[To do]
The entries below are to be given back exactly, with images excluded.

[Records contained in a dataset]
*** Begin section ***

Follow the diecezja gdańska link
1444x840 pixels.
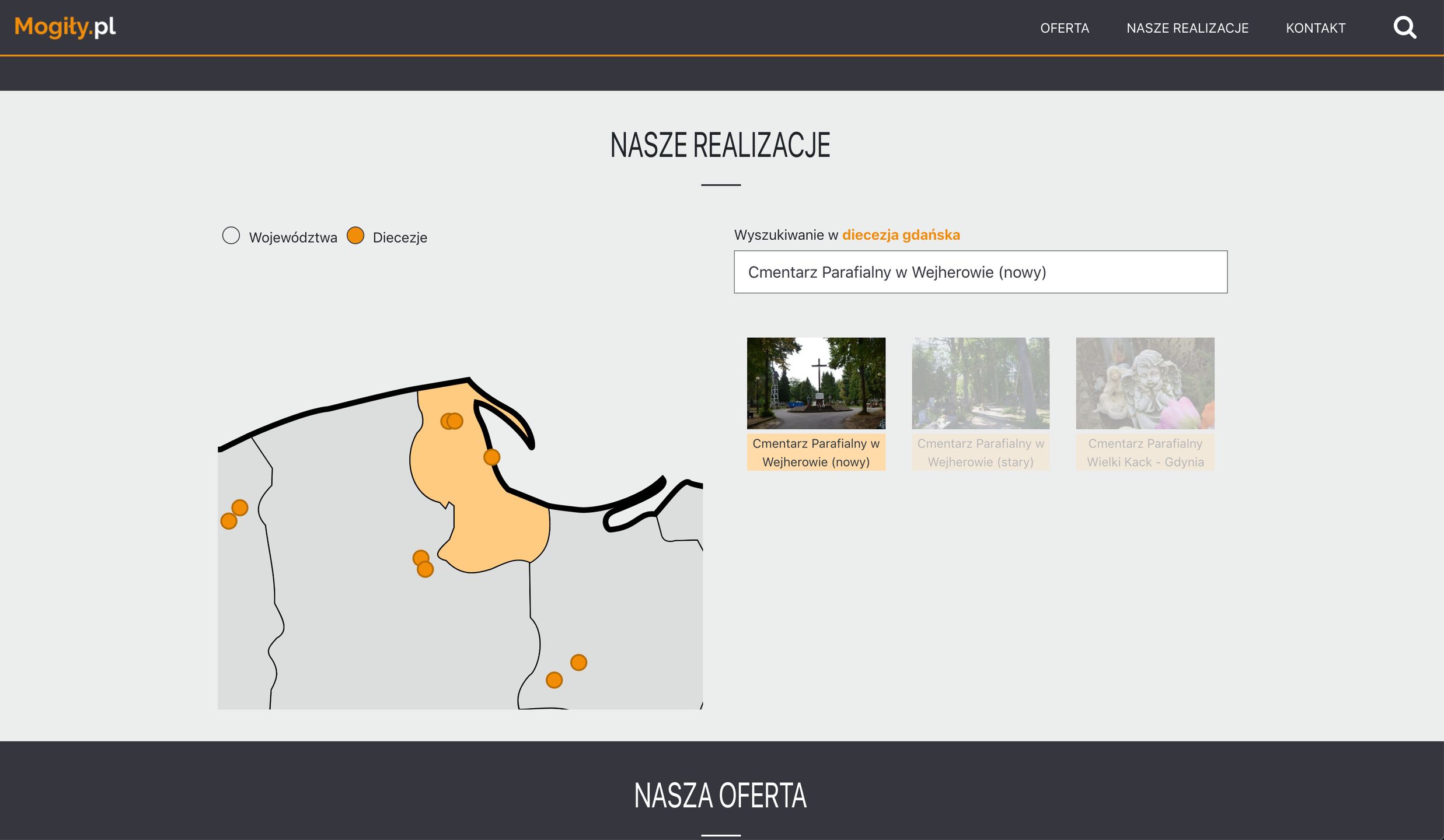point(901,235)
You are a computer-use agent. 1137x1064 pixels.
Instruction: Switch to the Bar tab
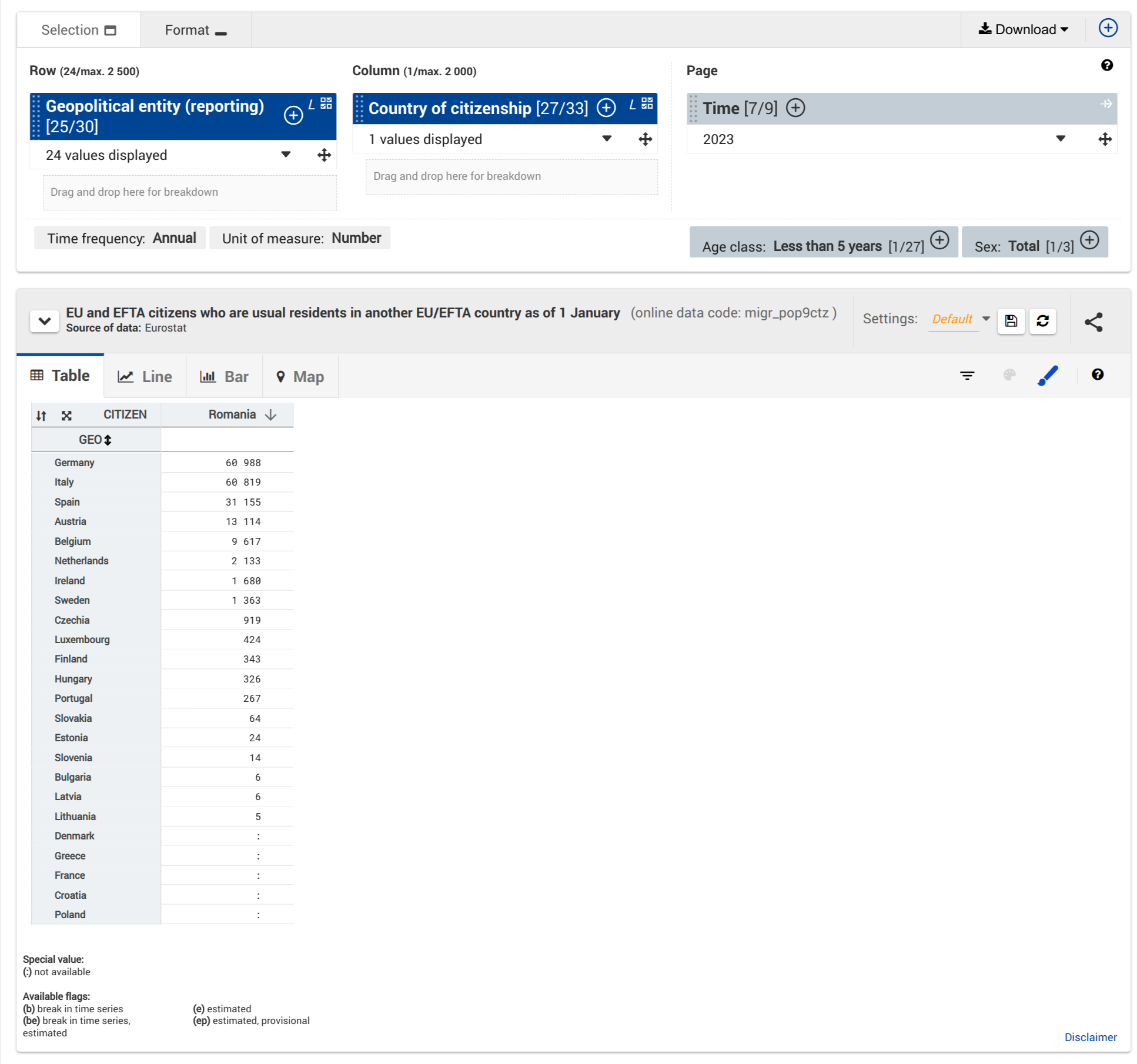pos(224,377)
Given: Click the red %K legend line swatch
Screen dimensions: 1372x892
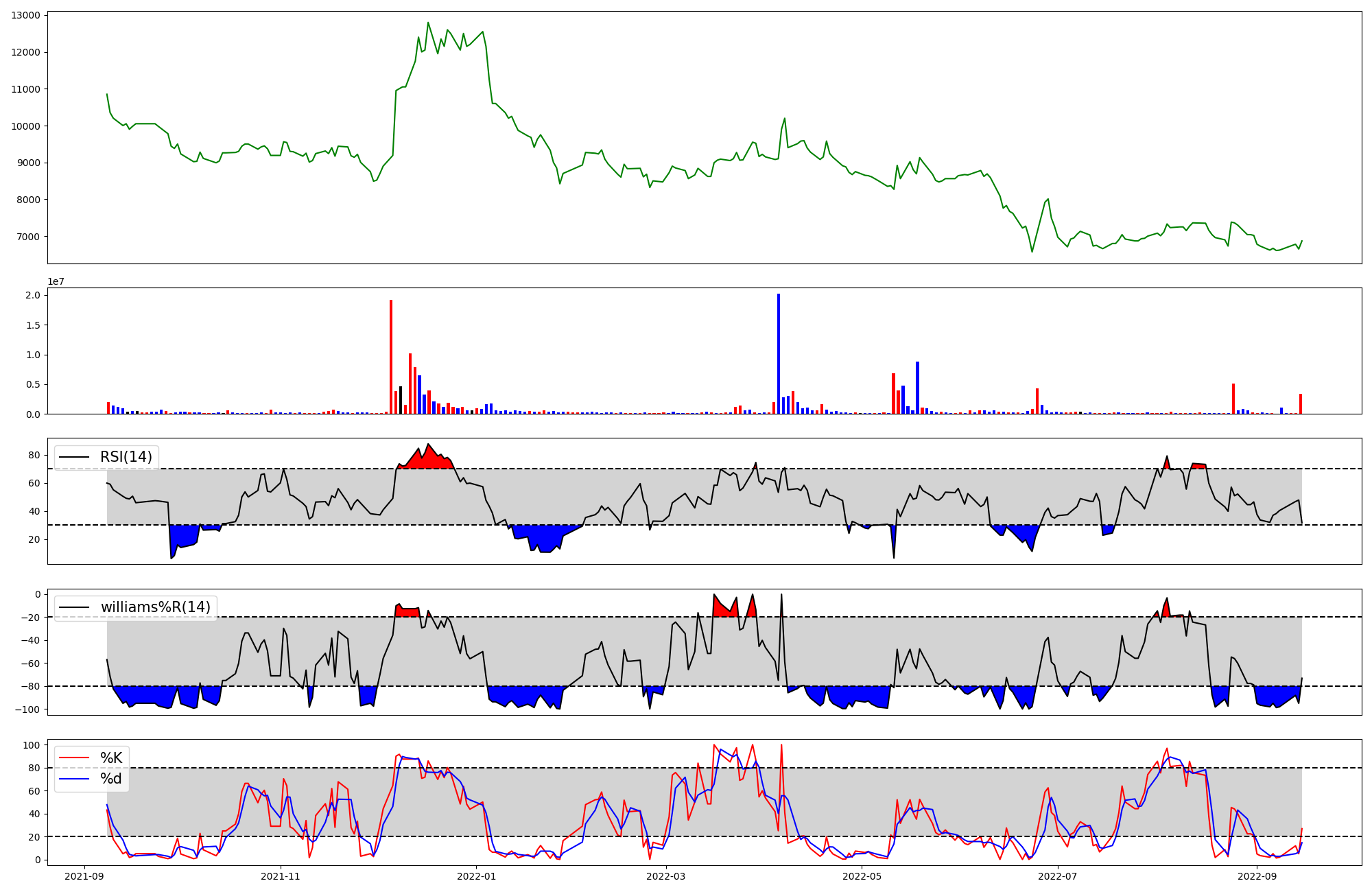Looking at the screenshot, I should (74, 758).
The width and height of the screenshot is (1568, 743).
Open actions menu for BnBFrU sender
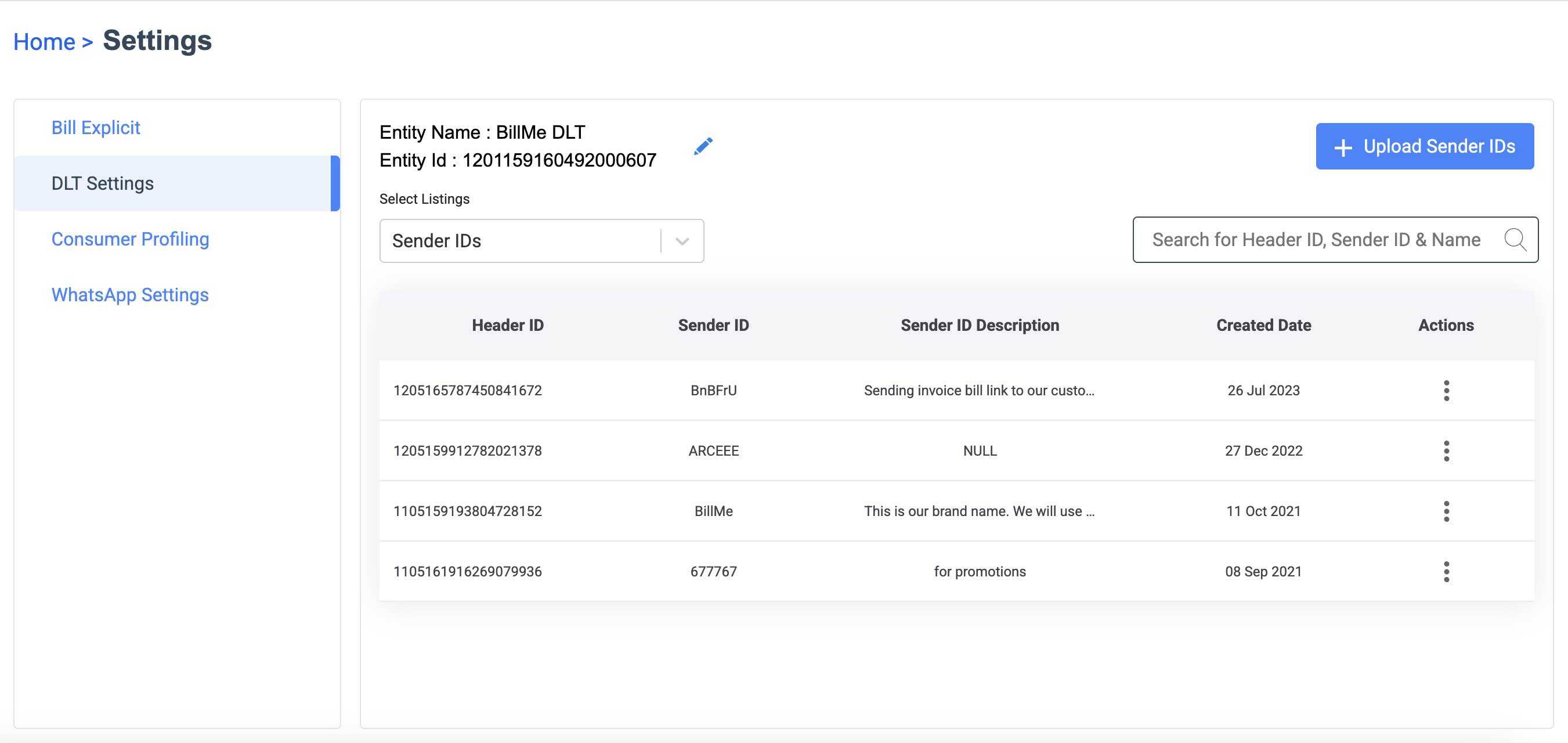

*** End section ***

[Result of the exercise]
Follow the diecezja gdańska link
1444x840 pixels.
point(901,235)
You are a computer-use agent. 1137x1064 pixels.
Instruction: Switch to the Bar tab
pos(224,377)
Given: Click the red %K legend line swatch
Screen dimensions: 1372x892
Looking at the screenshot, I should (74, 758).
The width and height of the screenshot is (1568, 743).
Open actions menu for BnBFrU sender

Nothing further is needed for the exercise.